--- Source data Enclosed Below ---

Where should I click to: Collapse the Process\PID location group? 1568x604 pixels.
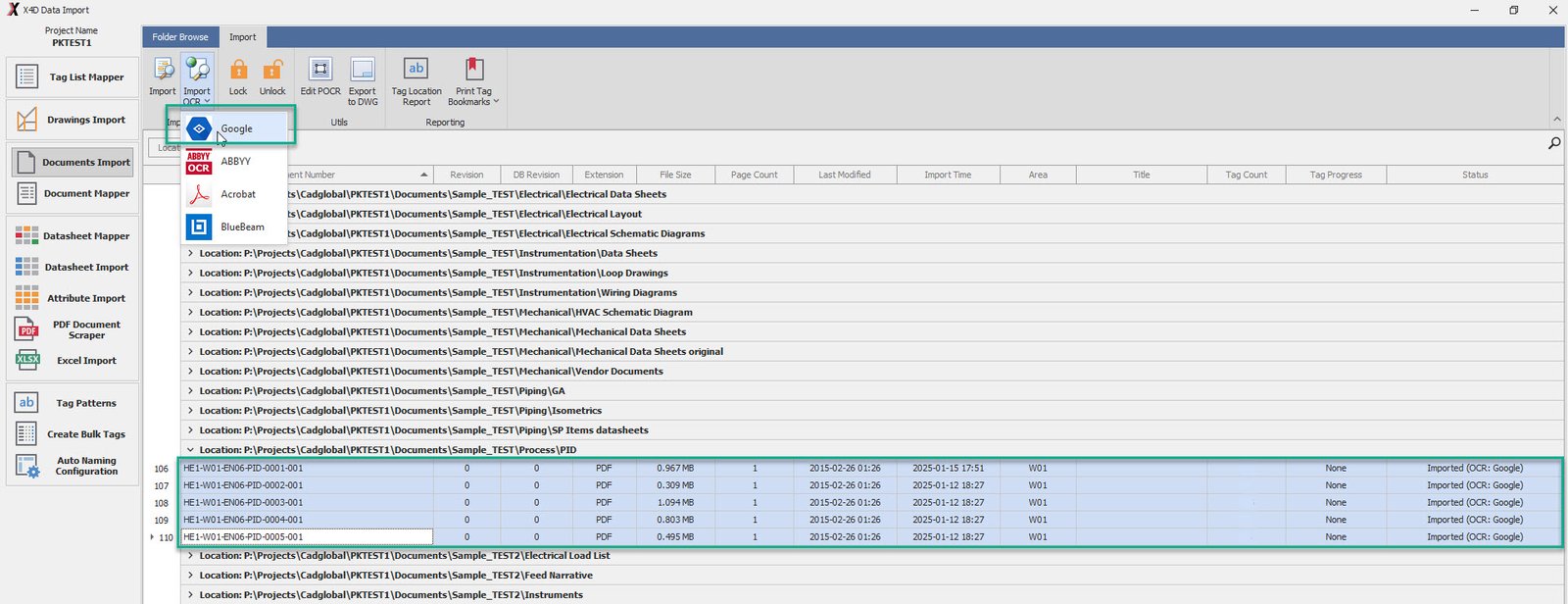190,450
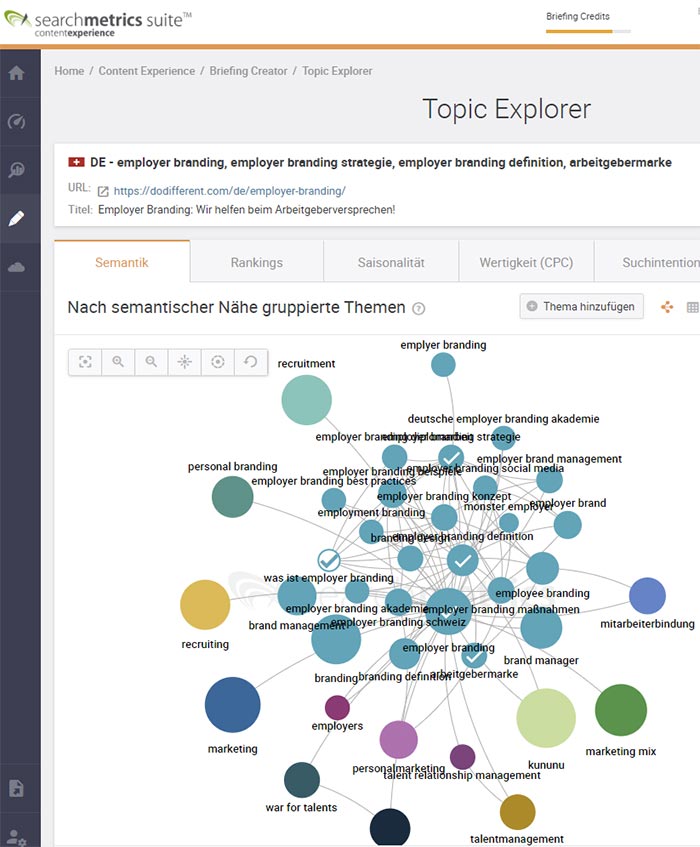The image size is (700, 847).
Task: Fit graph to screen using first toolbar icon
Action: click(x=85, y=362)
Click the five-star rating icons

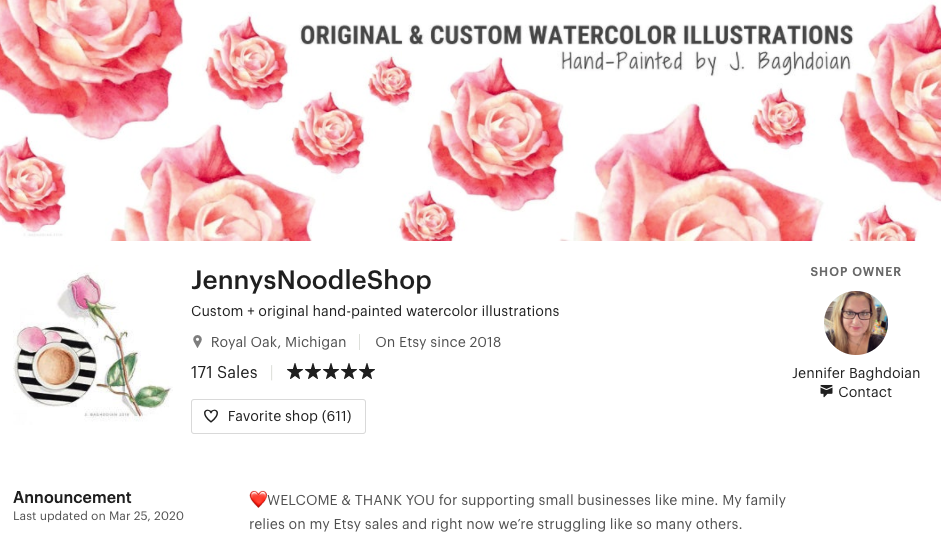331,372
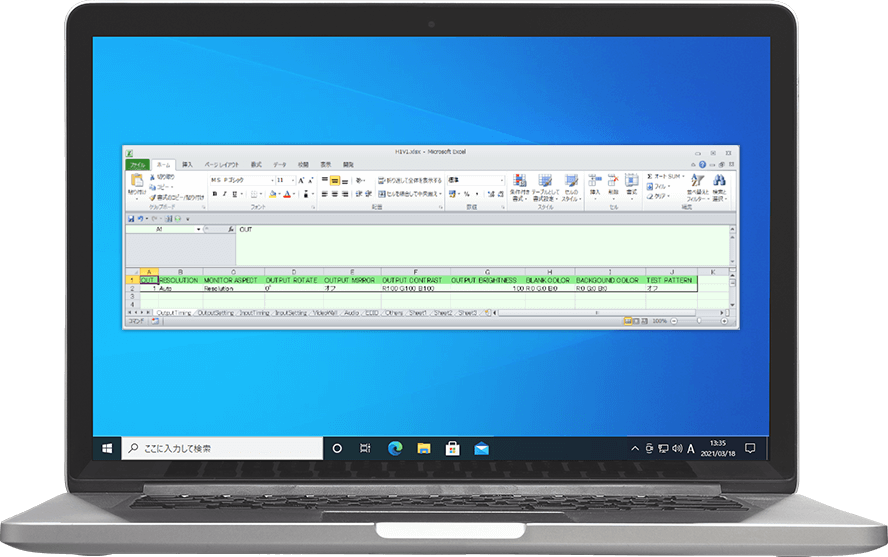Click the Paste icon in the clipboard group
This screenshot has height=557, width=888.
coord(136,183)
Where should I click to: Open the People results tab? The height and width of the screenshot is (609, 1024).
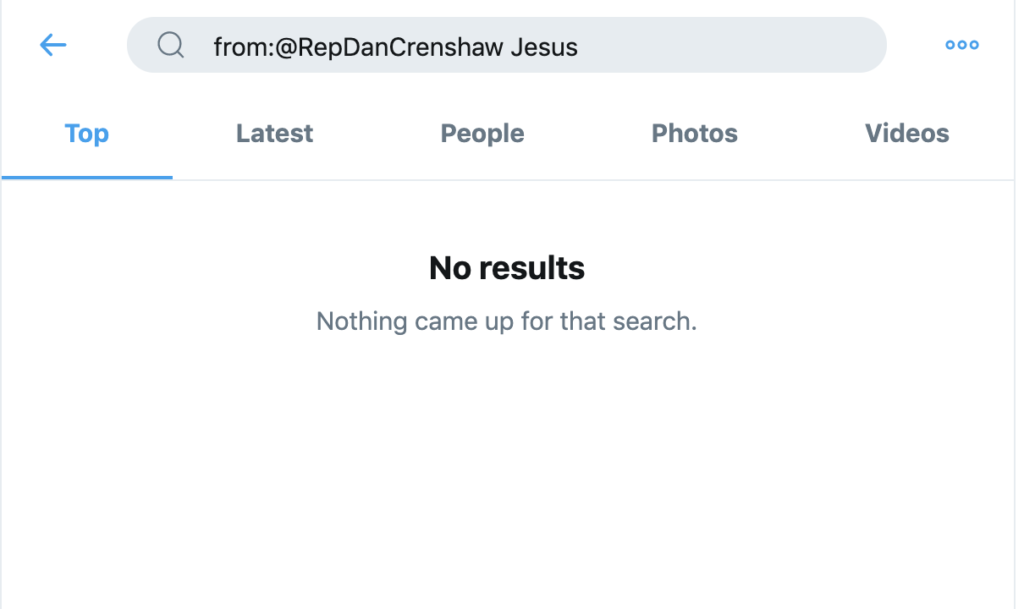pos(482,133)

--- End of Enclosed Source data ---

> **Your objective**:
With the pictures omitted, the material is to be transcribed exactly.

> **Solution for this problem**:
Where should I click to: Collapse the Process\PID location group? 1568x604 pixels.
190,450
The image size is (700, 847).
Task: Fit graph to screen using first toolbar icon
Action: click(x=85, y=362)
Click the five-star rating icons

331,372
Click the Paste icon in the clipboard group
This screenshot has height=557, width=888.
coord(136,183)
Where should I click to: Open the People results tab? The height and width of the screenshot is (609, 1024).
pos(482,133)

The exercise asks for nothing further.